[Collected data]
■ ■ ■ ■ ■

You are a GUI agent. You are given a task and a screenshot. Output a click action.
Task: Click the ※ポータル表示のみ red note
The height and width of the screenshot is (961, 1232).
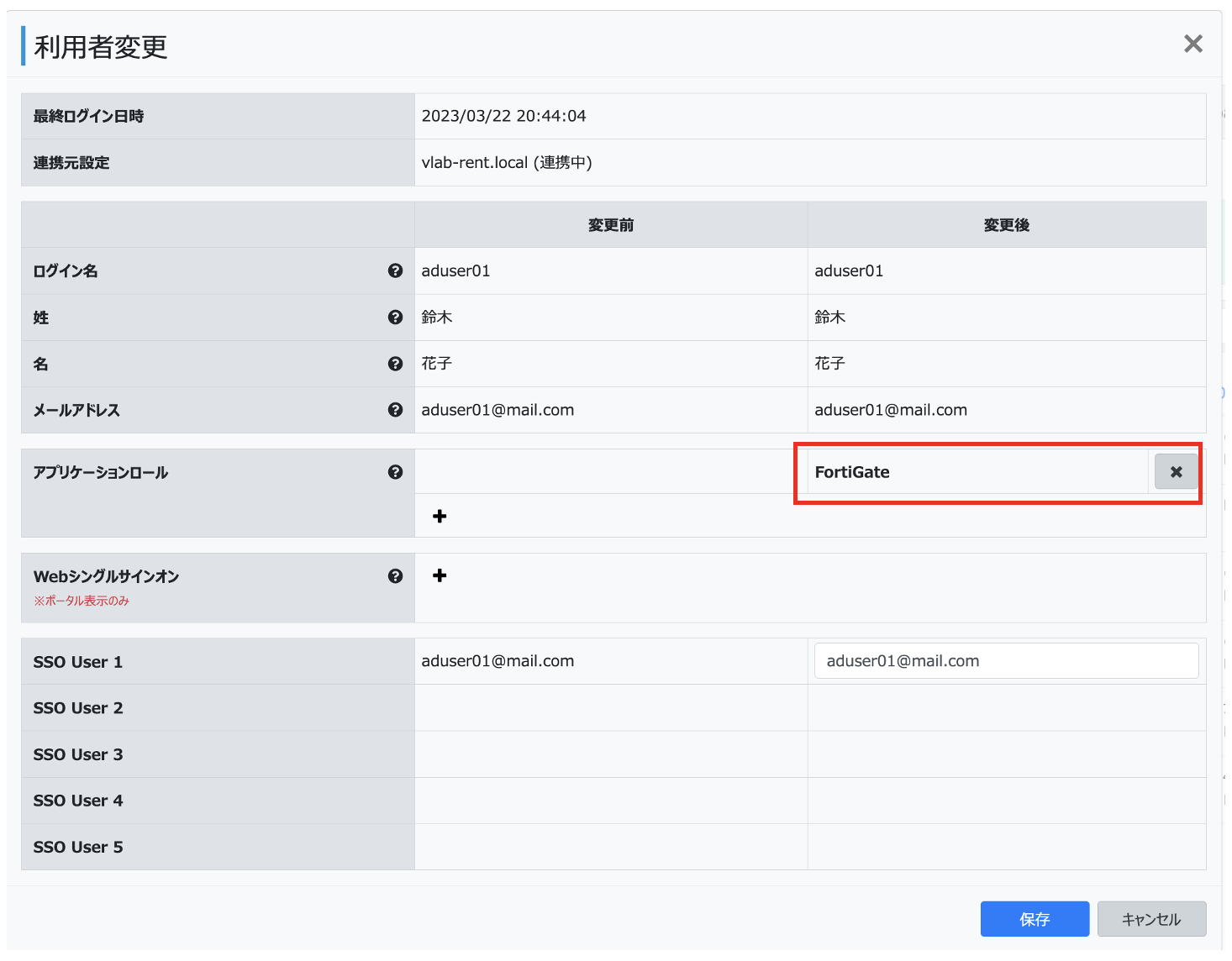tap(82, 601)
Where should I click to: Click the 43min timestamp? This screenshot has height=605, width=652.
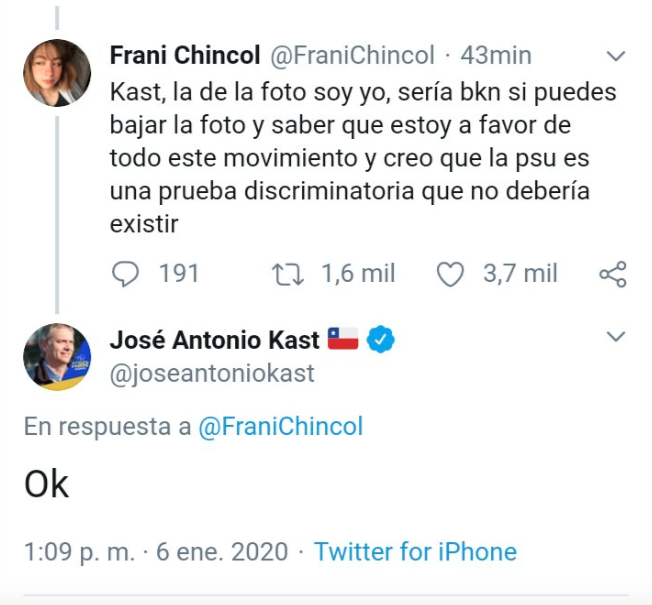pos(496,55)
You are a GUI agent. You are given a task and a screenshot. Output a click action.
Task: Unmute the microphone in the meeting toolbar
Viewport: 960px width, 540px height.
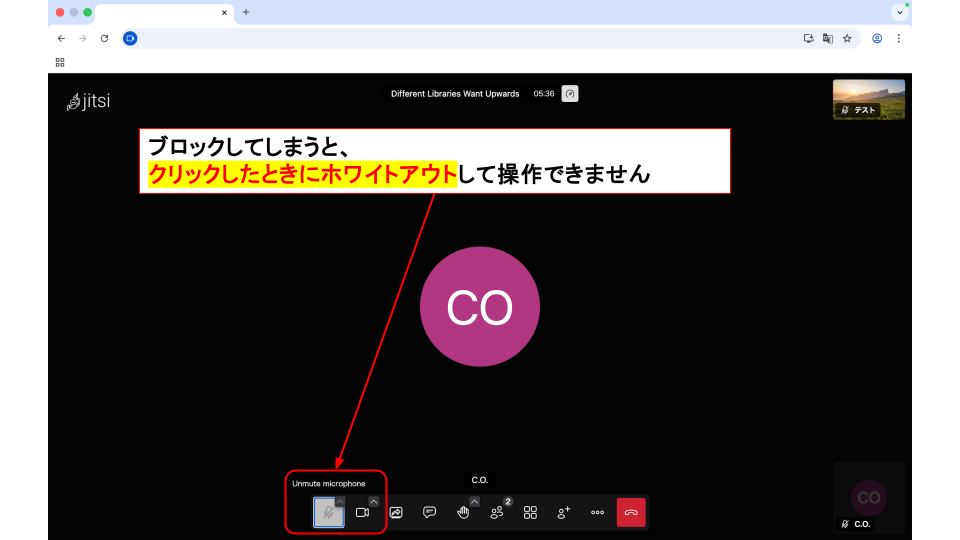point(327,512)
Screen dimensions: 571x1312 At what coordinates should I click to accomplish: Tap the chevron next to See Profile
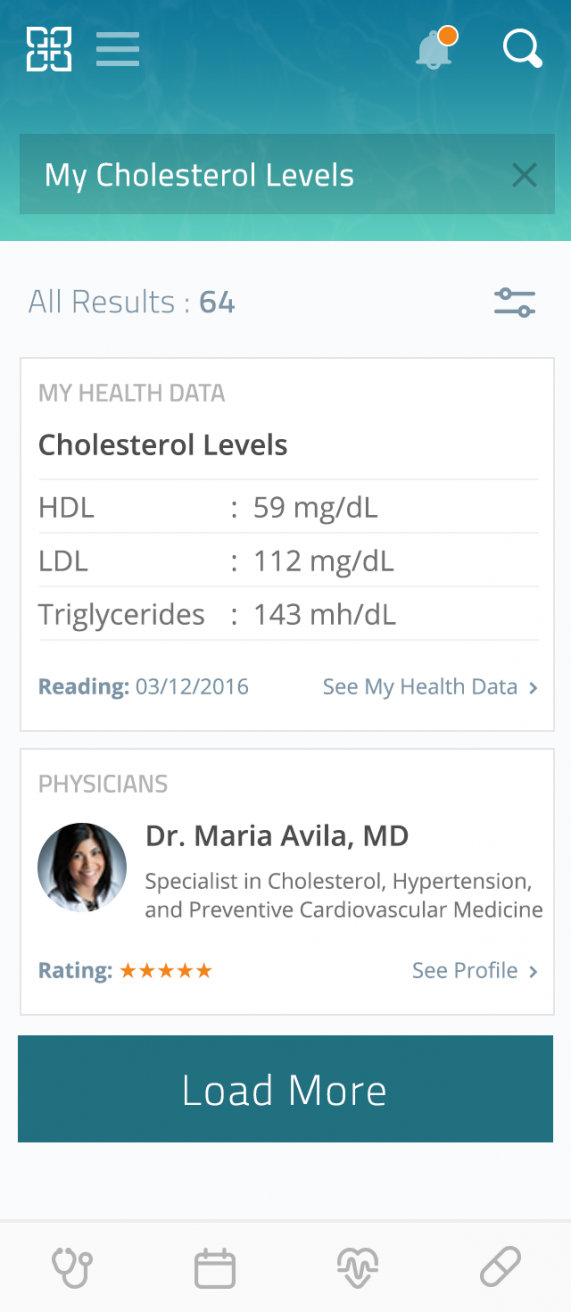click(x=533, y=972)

■ ■ ■ ■ ■

What you need to do
In all the rows, rename "screenshot" to "screen capture" and leave every other part unchanged. Omit the pictures from your answer.

Correct response
You are a GUI agent. You are given a task and a screen capture. Output a click action.
Task: Click the ※ポータル表示のみ red note
The height and width of the screen capture is (961, 1232).
tap(82, 601)
Where should I click to: Click the 43min timestamp? This screen capture has height=605, width=652.
pos(496,55)
You are a GUI agent. You are given a task and a screen capture. Output a click action.
Task: Unmute the microphone in the meeting toolbar
Viewport: 960px width, 540px height.
point(327,512)
Screen dimensions: 571x1312 At what coordinates should I click to accomplish: Tap the chevron next to See Profile
click(x=533, y=972)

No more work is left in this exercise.